2021-03-10 17:53:42 | 面白い本はないか
 まずは身近な話から始める。マイナンバーカードを作っていなかったので、最後かもしれない特典に目がくらんで、申請することにした。申請にあたって写真が必要なので、めんどくさいなと思っていた。そしたら、スマホで申請できることがわかり、必要な写真は自撮りで撮り(自撮りになれないせいか変な写真となってしまったが)、そのまま申請した。その後役場から通知が来たので、かみさんともども役場に出かけ、免許証を提示して別室(パスポート申請室)にて2種類の暗証番号を入力して、カードを受け取った。かみさんはバローの現金カードに特典の5000ポイントが入るよう、係員に教えてもらいながら手続きをした(とても感じの良い事務員だった)。おじさんは、楽天カードでその特典を使う手続きをスマホで時間はかかったが、なんとか行った。この申請さらに受け取りがスマホ上で全て行うことができればもっと便利なのにと感じた(何もカード自体を発行することなく、スマホでいつでも取り出せるようにすることもできる。)。また、昨年の8月に購入した新車のサポカー補助金がいまだに交付されないので、変だと思って販売店に尋ねた。調べてもらった結果、ディーラーの辺で書類紛失ということになっていた。そこで再び書類作成となったわけだが、免許証写し、銀行通帳の表紙と2枚目のコピーの他に、印鑑を3箇所に押印した。昔ならいざしらずこの21世紀しかもAIの時代に昭和の時代と同様のことを行っているのである。

 日本経済の行方で日本の労働生産性が先進国中最低であることを述べた。日本の労働人口は減り続け、GDPも伸びないばかりか長期的に低落することも述べた。本来であれば国は労働生産性が低い産業から高い産業へと産業構造を変えるような政策を行う必要がある一方で、生産性を上げるためのIT化、ロボット化を強力に進める必要があるのだが。さらに現在日本は人出不足であるのだから、こうした省力化は欧州等に比べればその抵抗は少ないはずなのである。ところが、人手不足から財界は移民(日本は移民政策はとらないとばかなことを言っているが)を増やし、省力化の努力を意図的に怠っている。移民は最低賃金付近で働くことから、日本人の賃金も上がらない。これではいつまで経っても、日本の労働生産性そして賃金はあがらずに、日本経済は衰退していくことになる。

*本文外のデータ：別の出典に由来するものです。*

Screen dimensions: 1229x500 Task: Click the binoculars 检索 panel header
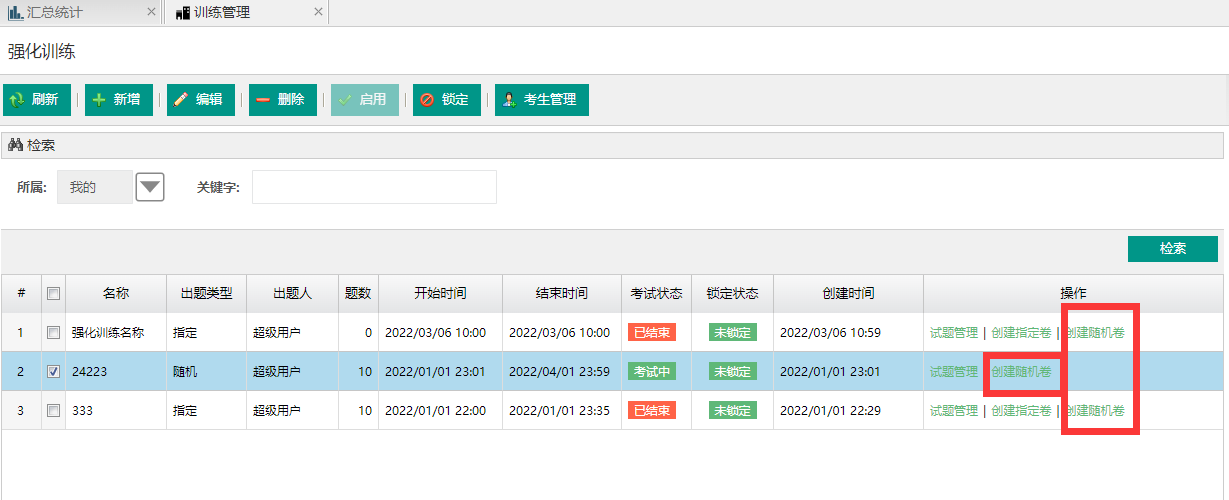[32, 145]
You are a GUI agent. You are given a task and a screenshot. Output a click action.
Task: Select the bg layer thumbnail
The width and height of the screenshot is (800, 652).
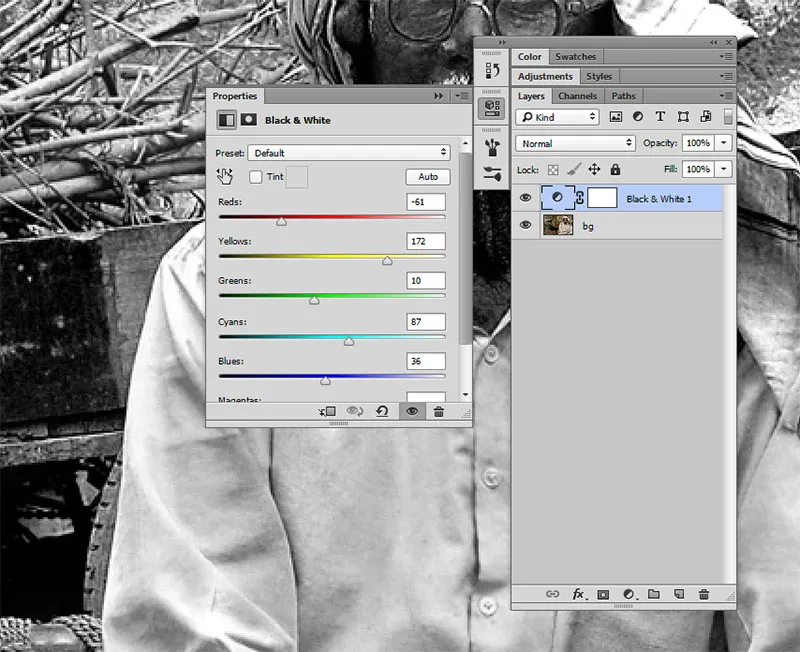[x=557, y=225]
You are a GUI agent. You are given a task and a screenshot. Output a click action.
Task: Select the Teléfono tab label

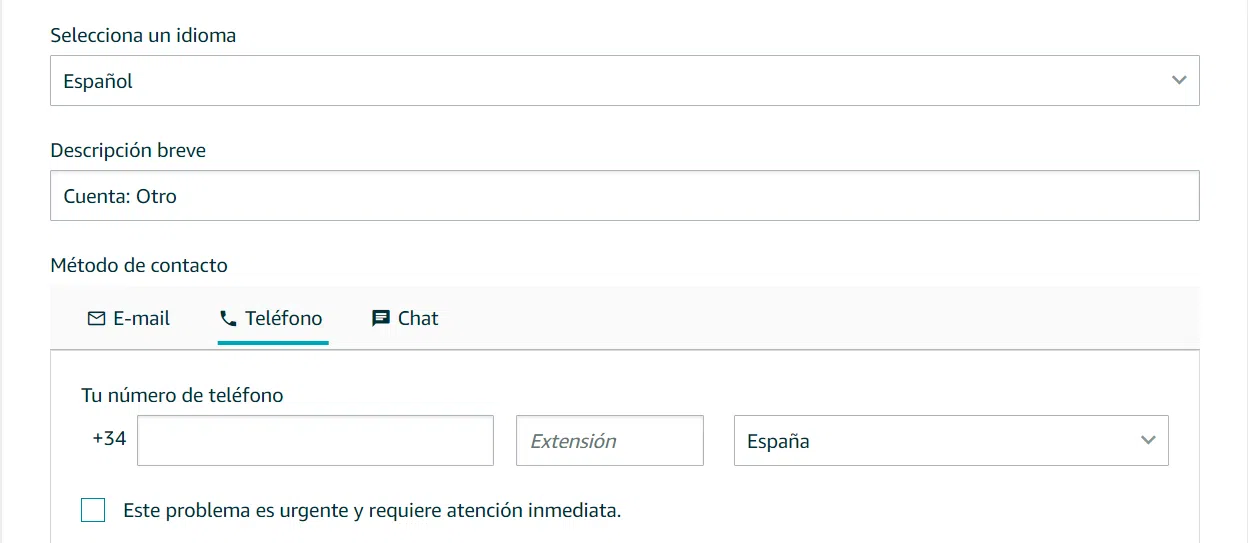[x=283, y=319]
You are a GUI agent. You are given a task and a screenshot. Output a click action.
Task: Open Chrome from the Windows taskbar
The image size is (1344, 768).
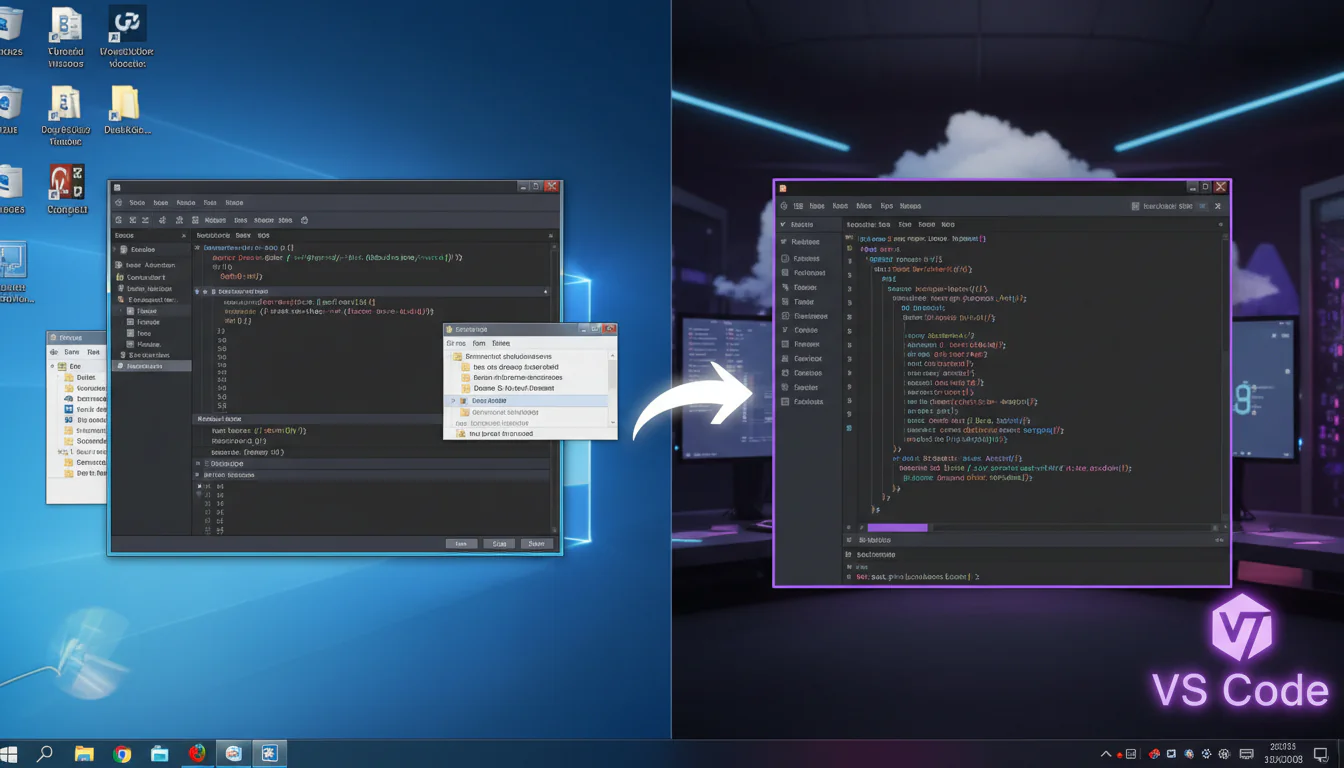tap(122, 753)
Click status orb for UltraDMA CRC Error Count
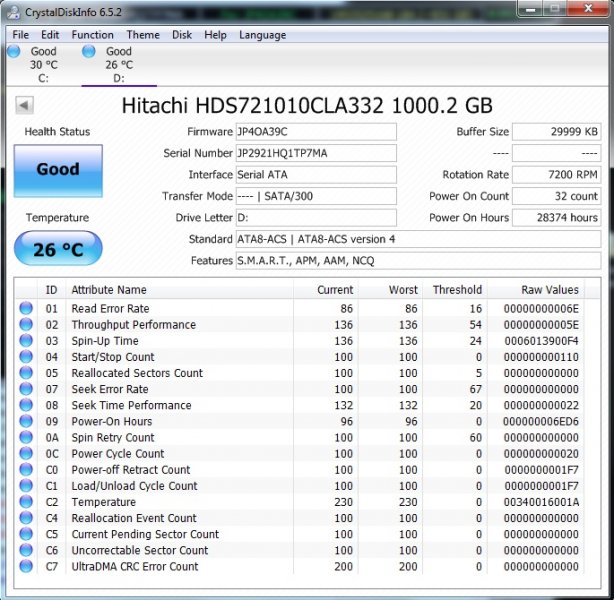Viewport: 614px width, 600px height. 26,566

 渡邊正裕「10年後に食える仕事食えない仕事」は非常に刺激的な本である。完全リタイアしているおじさんにはまず影響はないであろうが、若い世代そして今学校に行っている人たちには大いに関心があるはずである。AIやロボットの進化によって無くなっていく仕事が多くある。結論から先に言うと、AIやロボットができない仕事は残るけれど、人間でなくてもできる仕事はAIやロボットに置き換わる。この著者がすごいのは、細かい職種にまで分け入って(やたらとそれぞれの業務内容に詳しい!!)、その職種、属する労働者数まで推計していることである。少し、先進的な例について本から紹介する。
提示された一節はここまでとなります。